- ACTIVITIES:
A: Repeat the passage of the history reading standards from "RH.6-8.6 Identify aspects" up to and including "and digital texts.".
B: List every example of visual information named in the history reading standards.

- TEXT UNDER STUDY:

    RH.6-8.4 Determine the meaning of words and phrases as they are used in a text, including vocabulary specific to domains related to history/social studies.

    RH.6-8.5 Describe how a text presents information (e.g., sequentially, comparatively, causally).

    RH.6-8.6 Identify aspects of a text that reveal an author’s point of view or purpose (e.g., loaded language, inclusion or avoidance of particular facts). Integration of Knowledge and Ideas

    RH.6-8.7 Integrate visual information (e.g., in charts, graphs, photographs, videos, or maps) with other information in print and digital texts.

    RH.6-8.8 Distinguish among fact, opinion, and reasoned judgment in a text.

    RH.6-8.9 Analyze the relationship between a primary and secondary source on the same topic. Range of Reading and Level of Text Complexity

    RH.6-8.10 By the end of grade 8, read and comprehend history/social studies texts in the grades 6–8 text complexity band independently and proficiently.

- EXCERPTED DATA:
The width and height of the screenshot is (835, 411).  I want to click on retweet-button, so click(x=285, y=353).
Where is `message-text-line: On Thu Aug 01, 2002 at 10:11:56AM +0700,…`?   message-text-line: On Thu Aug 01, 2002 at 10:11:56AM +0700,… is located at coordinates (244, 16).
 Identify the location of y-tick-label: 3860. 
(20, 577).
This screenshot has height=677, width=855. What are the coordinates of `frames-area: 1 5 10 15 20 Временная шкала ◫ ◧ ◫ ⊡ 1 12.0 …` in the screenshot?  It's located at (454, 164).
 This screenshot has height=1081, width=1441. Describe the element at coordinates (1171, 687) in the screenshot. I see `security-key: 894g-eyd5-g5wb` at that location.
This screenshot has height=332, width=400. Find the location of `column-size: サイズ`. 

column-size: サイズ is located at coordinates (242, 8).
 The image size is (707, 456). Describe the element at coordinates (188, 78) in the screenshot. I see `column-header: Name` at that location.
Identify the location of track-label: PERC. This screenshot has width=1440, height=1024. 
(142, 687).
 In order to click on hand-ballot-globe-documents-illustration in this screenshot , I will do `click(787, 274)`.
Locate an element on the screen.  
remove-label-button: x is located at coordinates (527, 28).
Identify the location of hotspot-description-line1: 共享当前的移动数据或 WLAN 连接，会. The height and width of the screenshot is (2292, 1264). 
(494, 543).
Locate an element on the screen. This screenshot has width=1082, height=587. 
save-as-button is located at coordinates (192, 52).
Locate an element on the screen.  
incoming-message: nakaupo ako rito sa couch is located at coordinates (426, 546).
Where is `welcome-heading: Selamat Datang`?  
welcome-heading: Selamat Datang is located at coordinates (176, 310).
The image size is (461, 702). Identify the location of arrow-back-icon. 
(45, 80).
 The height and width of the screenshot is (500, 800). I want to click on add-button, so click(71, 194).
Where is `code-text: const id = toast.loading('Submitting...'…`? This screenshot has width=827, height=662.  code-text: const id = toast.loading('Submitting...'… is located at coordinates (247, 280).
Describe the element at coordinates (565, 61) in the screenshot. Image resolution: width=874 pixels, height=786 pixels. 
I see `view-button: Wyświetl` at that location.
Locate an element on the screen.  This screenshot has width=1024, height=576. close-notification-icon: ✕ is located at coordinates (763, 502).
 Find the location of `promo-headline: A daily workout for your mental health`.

- SOLUTIONS PER TASK:
A:
RH.6-8.6 Identify aspects of a text that reveal an author’s point of view or purpose (e.g., loaded language, inclusion or avoidance of particular facts). Integration of Knowledge and Ideas

    RH.6-8.7 Integrate visual information (e.g., in charts, graphs, photographs, videos, or maps) with other information in print and digital texts.

B: charts, graphs, photographs, videos, maps